Le site de référence sur le philosophe français Emile Chartier, dit Alain (1868-1951), par l’Association des Amis d’Alain, fondée par ses proches après sa mort.

Le site de référence sur le philosophe français Emile Chartier, dit Alain (1868-1951), par l’Association des Amis d’Alain, fondée par ses proches après sa mort.

Quand les gelées ont fait tomber les feuilles

Quand les gelées ont fait tomber les feuilles, chacun peut voir les grosses touffes de gui, désordre sensible aux yeux. Vers le même temps, la jeunesse aime à danser sous le gui ; on dit que cette plante vigoureuse et toujours verte porte bonheur aux amoureux. Aussi l’on voit des charrettes pleines de gui ; en sorte que tout se passe comme si la destruction du gui  était aussi bien payée que celle des hannetons. Mais quel détour savant ! Cette plante détestable est aimée et adorée depuis les temps le plus anciens. La sagesse politique n’a pas inventé de meilleur moyen pour délivrer les arbres. Cela fait voir que la science languit, comparée aux passions.

Vous faites voir avec quelle force le gui s’attache à l’écorce ; vous cassez ces branches toujours vertes, toujours gonflées d’un suc étrange ; ces graines visqueuses, ces feuilles robustes, brillantes, bien nourries, tout cela représente enfin à l’esprit un végétal de proie, plus fort que l’hiver, ennemi des feuilles printanières et des ombrages.  Mais cette poésie a quelque chose de triste ; on ne l’aime point ; on n’y croit point. Racontez au contraire que ces touffes si vivantes et si affirmatives au cœur même de l’hiver, sont le symbole de la vie et de l’amour vainqueur, alors il ne faut point d’autres preuves ; l’espérance se jette sur ces fausses promesses, et les dévore. Chacun veut du gui à son chapeau.

J’ai entendu conter qu’en certain pays de Normandie, il y a, vers le temps des Rois, une espèce de fête aux flambeaux, où l’on brûle avec des torches de foin la mousse des pommiers. Non sans chanter, danser, et banqueter. S’il s’agissait seulement de détruire cette mousse par le feu, personne ne s’y mettrait. L’esprit tout seul ne croit guère à ses œuvres froides.
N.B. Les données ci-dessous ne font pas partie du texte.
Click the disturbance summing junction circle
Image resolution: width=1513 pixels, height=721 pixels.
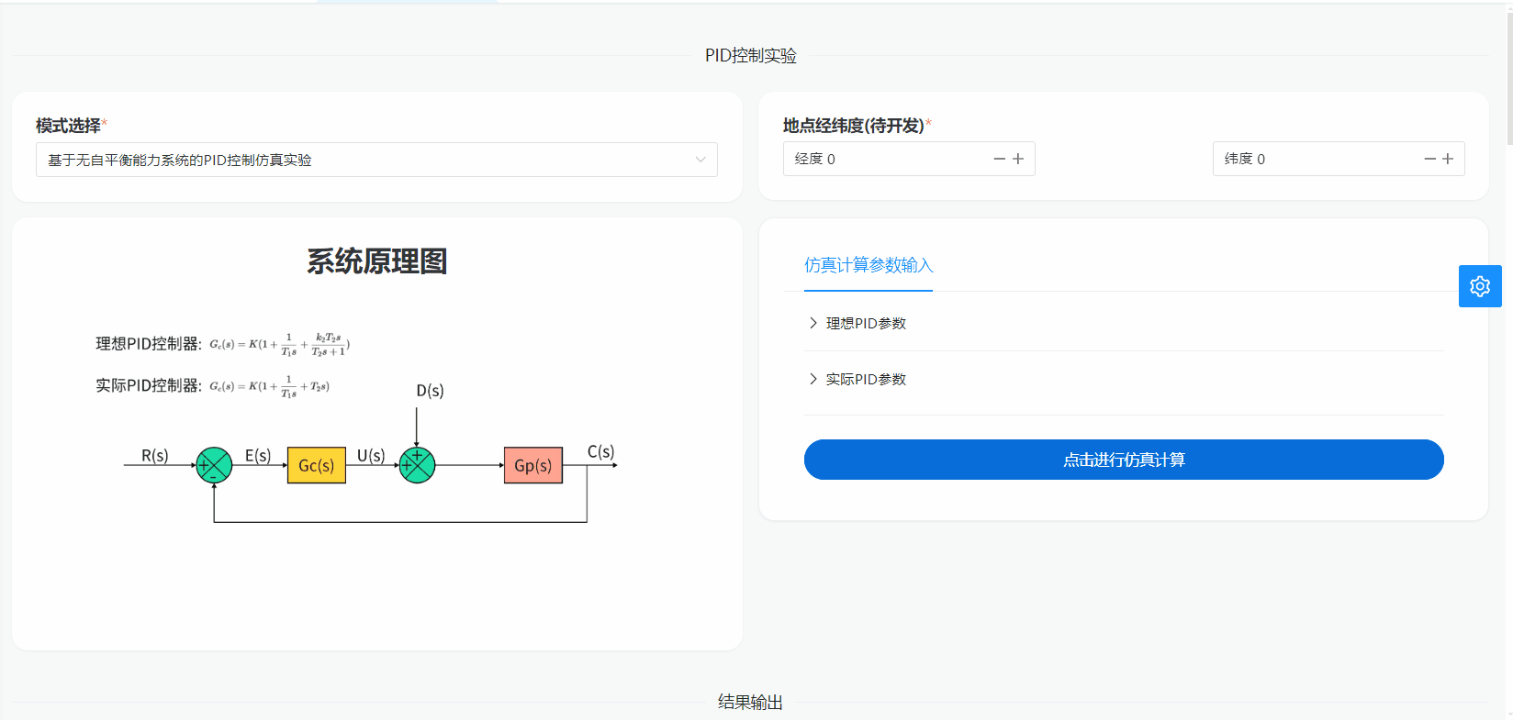[x=417, y=465]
Quel rapport entre cette méchante mousse et le beau cidre ? On comprend la chose, peut-être, mais on n’y croit point. Il faut que la Sagesse ait un air de folie. Bref, comme dit Auguste Comte, nous sommes fétichistes, et nous le serons toujours.
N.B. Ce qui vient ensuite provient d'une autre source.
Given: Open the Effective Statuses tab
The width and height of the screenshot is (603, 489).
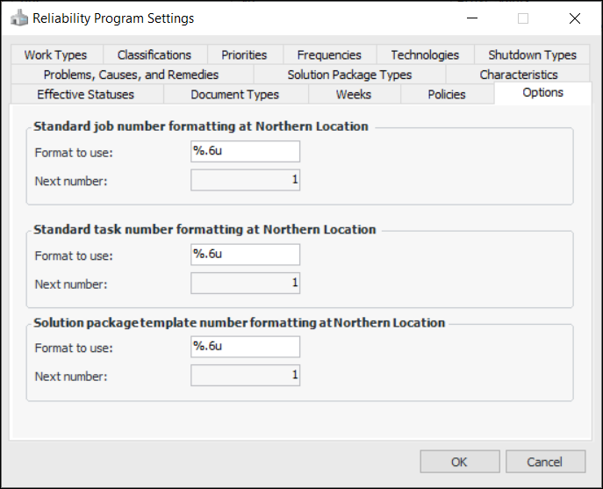Looking at the screenshot, I should click(85, 94).
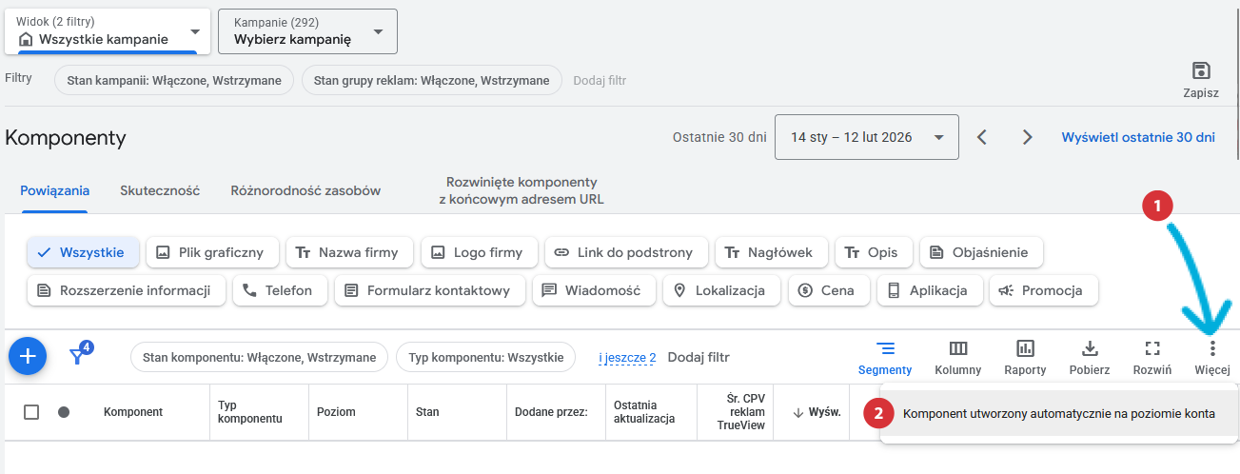The width and height of the screenshot is (1240, 474).
Task: Click the blue plus add component button
Action: coord(28,356)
Au temps où les épis se forment, je voudrais une fête des coquelicots, des bluets et des nielles ; ce serait aussi une fête des enfants. Ils apporteraient par brassées toutes ces fleurs brillantes, qu’ils auraient cueillies le long des sillons. Pourquoi des enfants ? Parce que leurs petits pieds trouveraient mieux leur chemin à travers les blés et les seigles. Mais il faudrait vouloir qu’ils arrachent le pied, au lieu de couper la fleur. Faudrait-il inventer quelque légende ? Non, sans doute. La force persuasive est dans la fête publique elle-même ; et tout usage s’établit vite et se conserve, s’il est lié seulement à une joie collective. Ainsi, quand on a saisi les ressorts de la religion, rien n’empêche d’instituer une religion véritable, sans erreur aucune, sans mensonge, et fondée seulement sur le culte, sans aucun Dieu. Une des forces de la guerre, c’est qu’elle a ses fêtes et ses emblèmes. La Paix n’a que des raisons ; ce n’est pas assez.